INPUT RECORDS:
........
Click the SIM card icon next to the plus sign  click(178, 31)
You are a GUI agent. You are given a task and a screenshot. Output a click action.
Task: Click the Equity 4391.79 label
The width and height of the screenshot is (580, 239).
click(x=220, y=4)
........
ABOUT THIS EXERCISE:
Would you print all of the records exactly as they were given?

ANSWER SPACE:
Click the SIM card icon next to the plus sign  click(178, 31)
You are a GUI agent. You are given a task and a screenshot. Output a click action.
Task: Click the Equity 4391.79 label
The width and height of the screenshot is (580, 239).
click(x=220, y=4)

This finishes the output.